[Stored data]
☆ ☆ ☆ ☆ ☆ ☆ ☆

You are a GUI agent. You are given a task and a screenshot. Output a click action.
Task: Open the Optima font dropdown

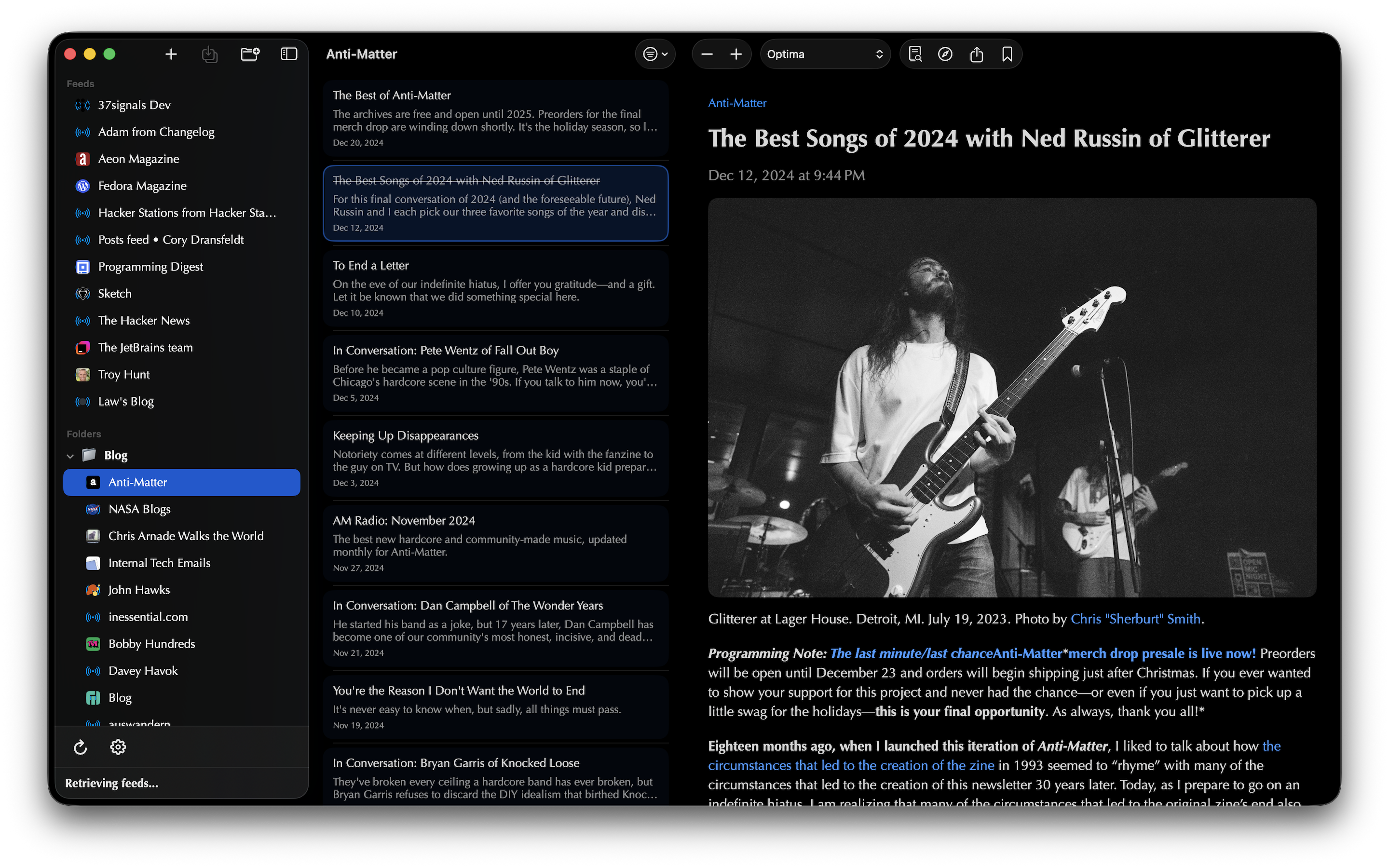tap(825, 54)

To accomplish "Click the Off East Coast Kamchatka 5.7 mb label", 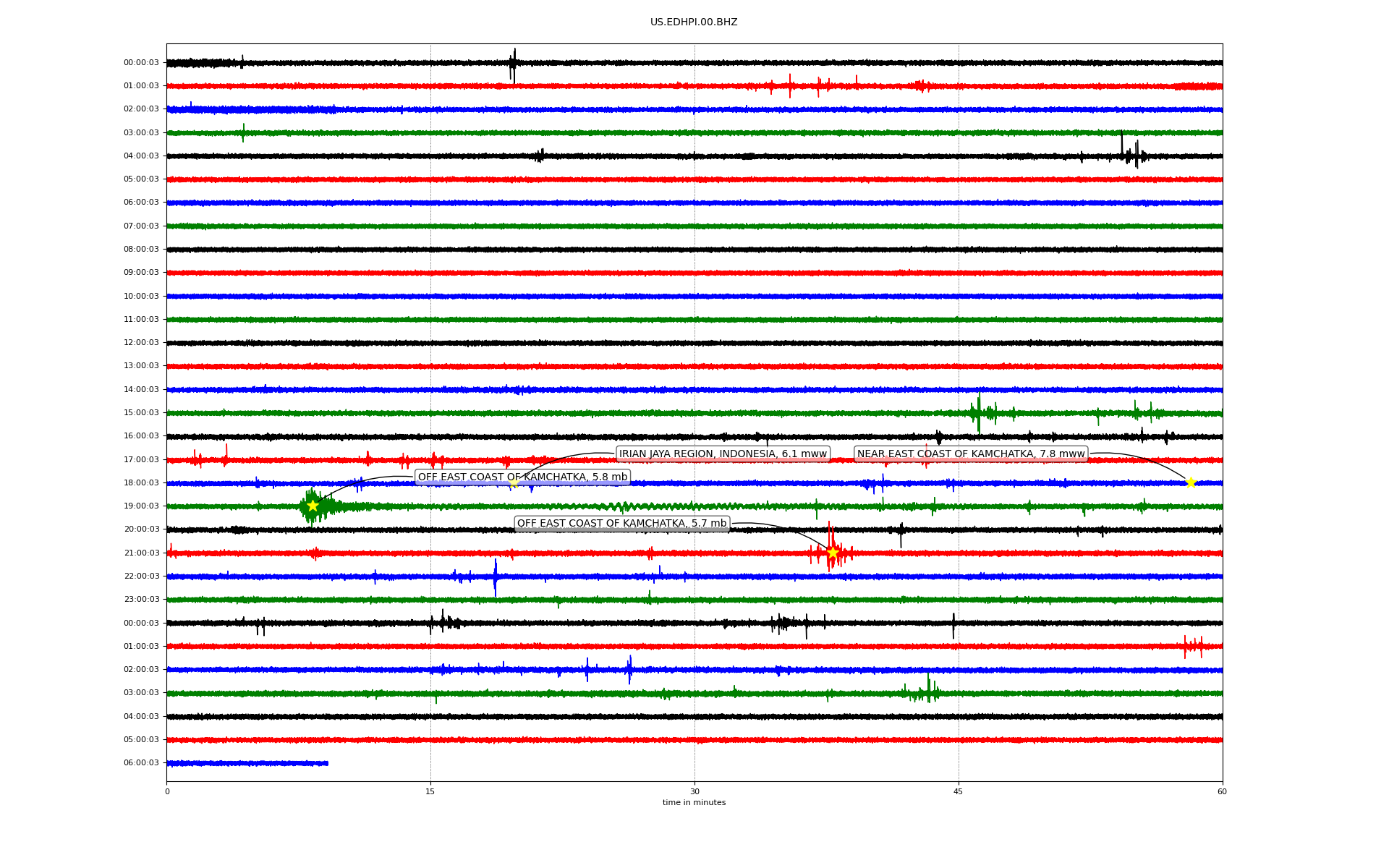I will [621, 523].
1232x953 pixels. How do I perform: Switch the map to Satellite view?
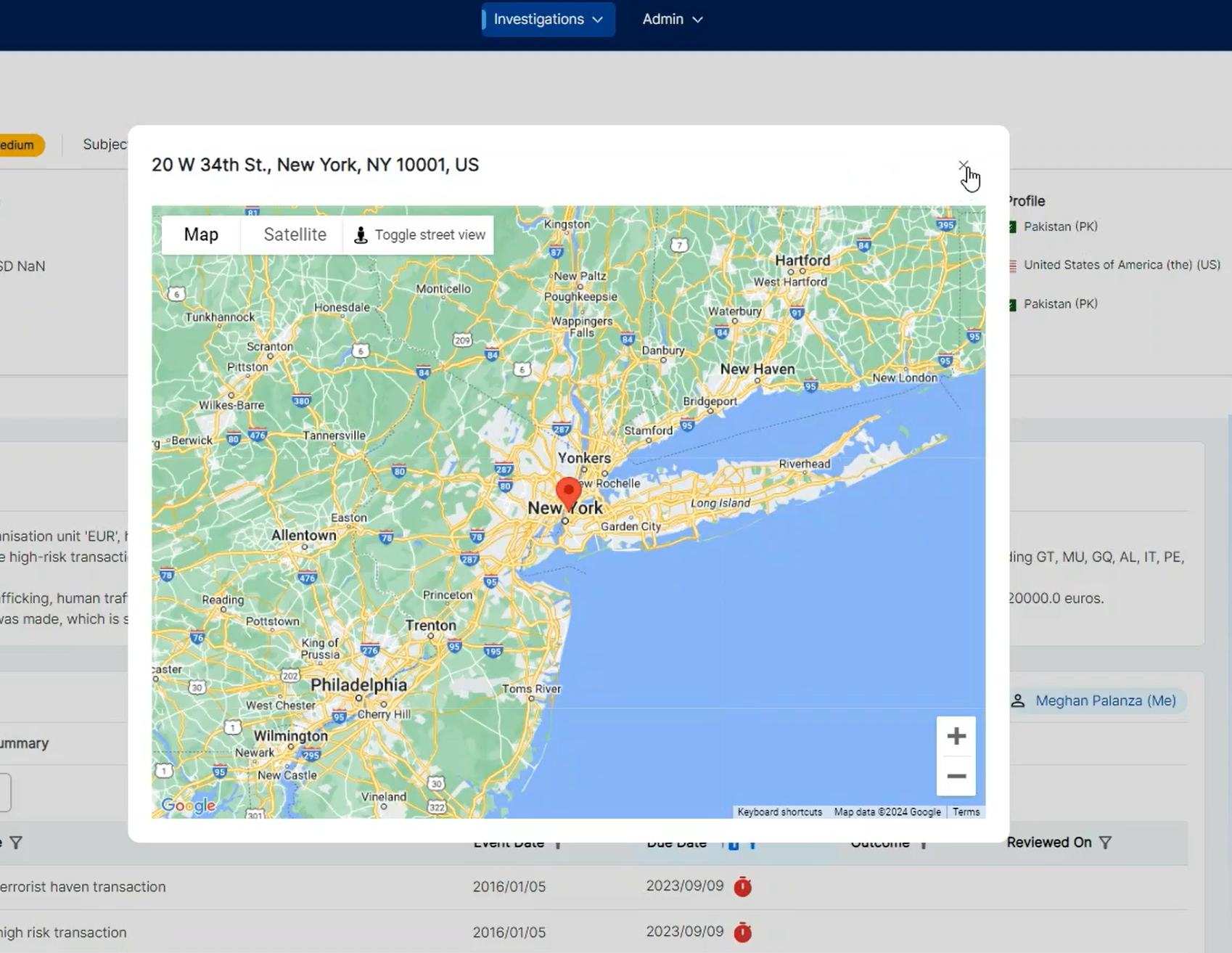(x=295, y=234)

☆ ☆ ☆ ☆ ☆ ☆ ☆

DIRECTIONS FOR THIS TASK:
Each line from the one containing "1232x953 pixels. How" down to the final line of the records above must be reproduced exactly; no pictures go into the copy.

RESULT OF THE EXERCISE:
1232x953 pixels. How do I perform: Switch the map to Satellite view?
(x=295, y=234)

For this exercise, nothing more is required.